As a professional advisor, one of the first things I look at is the lease, it effectively being the ‘contract’ between the parties. The CVA process is completely at odds with this as it rips up the existing agreement between the parties and presses a ‘reset’ button.
Coronavirus is not of the landlords’ or the tenants’ making and arguably therefore the effects of this should be shared. When Boris Johnson told the nation’s hospitality industry to close, it left operators with little or no income whatsoever.
Whilst furlough and business rates relief, and now the Eat Out To Help Out scheme, are all helping the beleaguered sector survive – it still does nothing to address the debt mountain of unpaid rent from the previous months that has built-up.
Some landlords moved quickly to assist their tenants by writing off a period of rent, slashing the existing rent roll and/or turning to a more equitable turnover model. Others have not behaved so kindly, or indeed been able to, threatening tenants with winding-up orders to try to get them to pay their rent.
We currently have the British Property Federation, British Retail Consortium, UKHospitality, ukactive and Revo lobbying the government to do more to help the sector following the criticism levelled at the Code of Practice (on commercial leases) published by the government earlier in the crisis.
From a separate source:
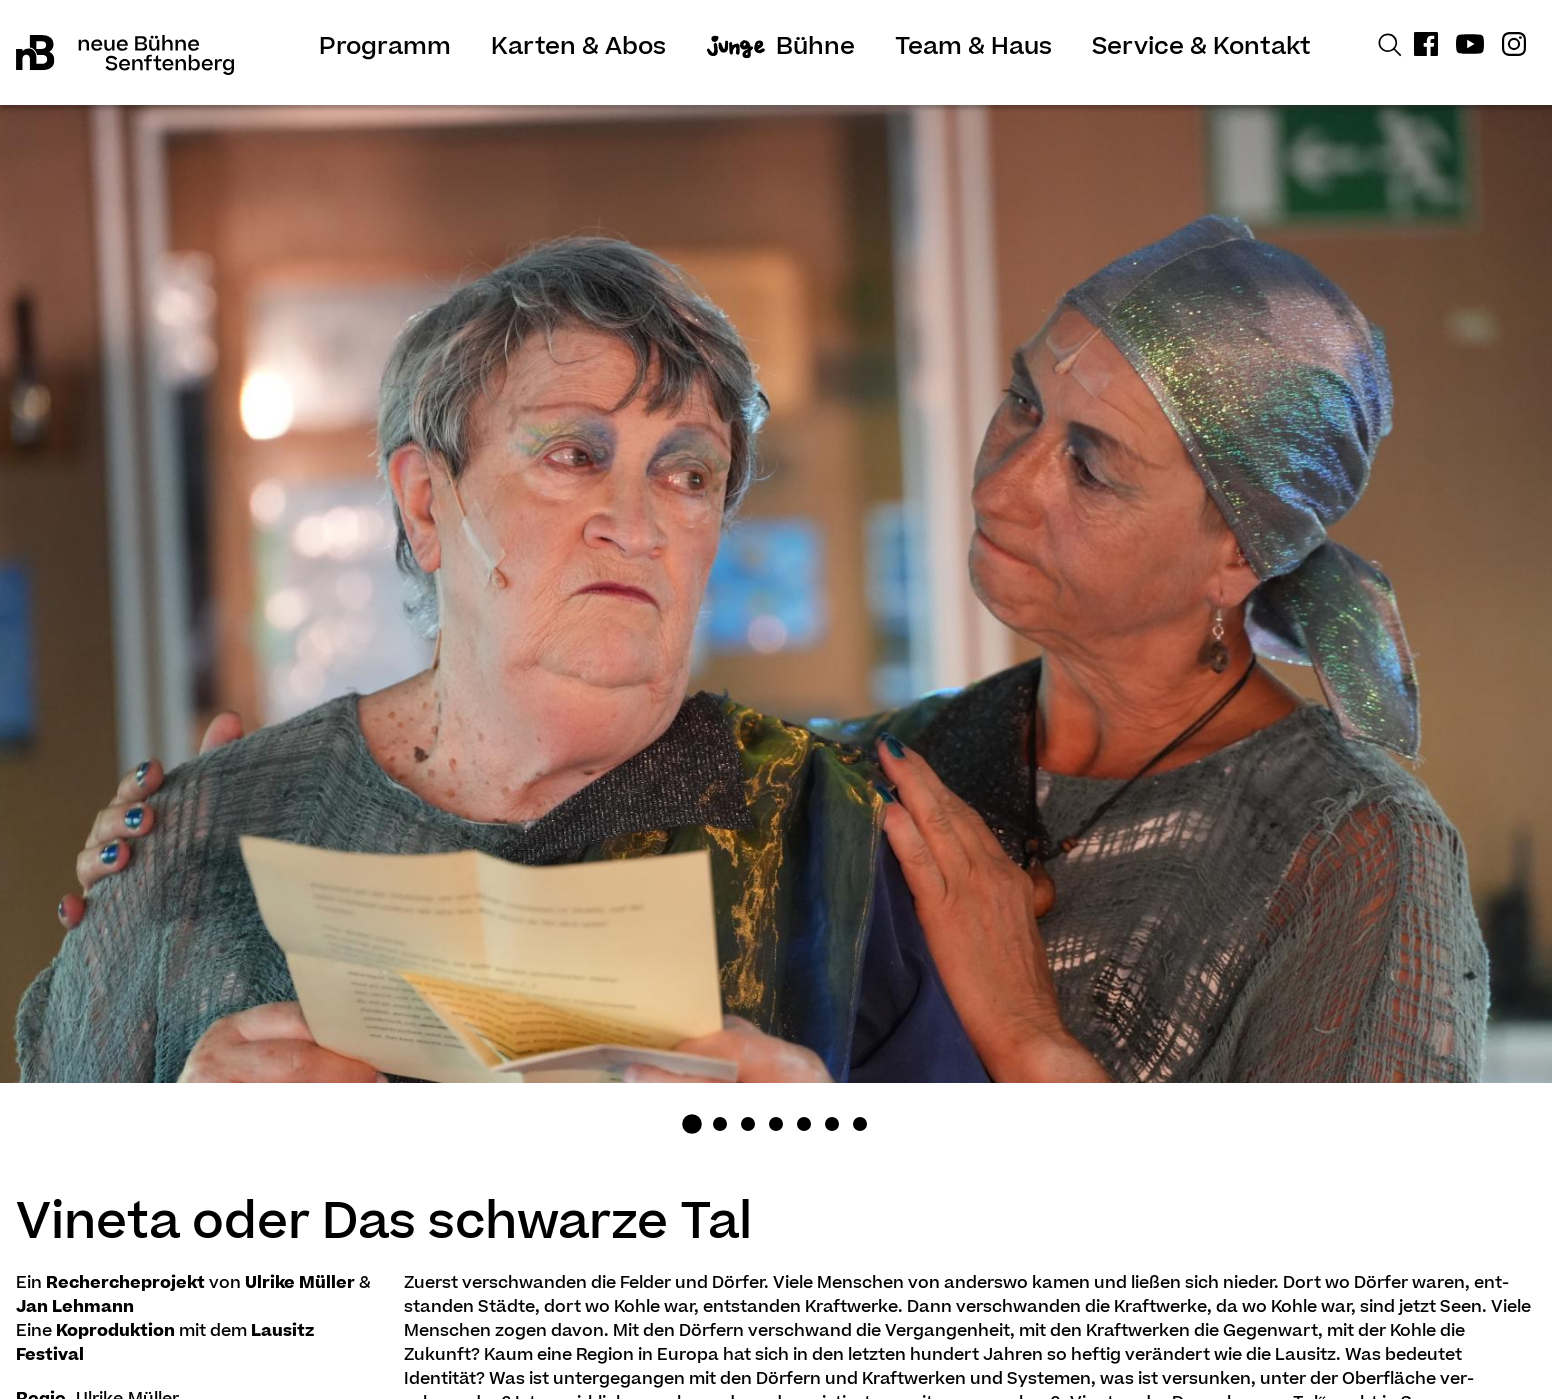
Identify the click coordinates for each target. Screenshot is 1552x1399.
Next (1358, 631)
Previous (194, 631)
Given this is the third attempt by many of the signatories to get the government to listen, I am not sure anyone in the industry is holding their breath in positive expectation. In the meantime, the debt is not going away.
Early critics of the CVA called it out as a sticking plaster, as more often it failed to address the root cause of a particular businesses failing, leading to it limping on for a few more years before the plug was finally pulled. Jamie’s Italian is a prime example.
The Coronavirus has to a large extent put paid to the stigma of CVA with perfectly viable and profitable operators now viewing a CVA simply as a business tool to reduce portfolio size and liabilities, and thus give their businesses the best chance to move forwards.
But such an approach places operators and landlords on opposing sides once again, when clearly they need to be collaborating, cooperating and compromising with one another to achieve mutual success.
Is it not time, therefore, for the industry and its advisors to rethink the purpose and use of the CVA? It may have worked once, and might still be the answer for some, but its widespread use has not only devalued it as an option, but is at risk of pushing the industry further apart just at the time it needs to come together.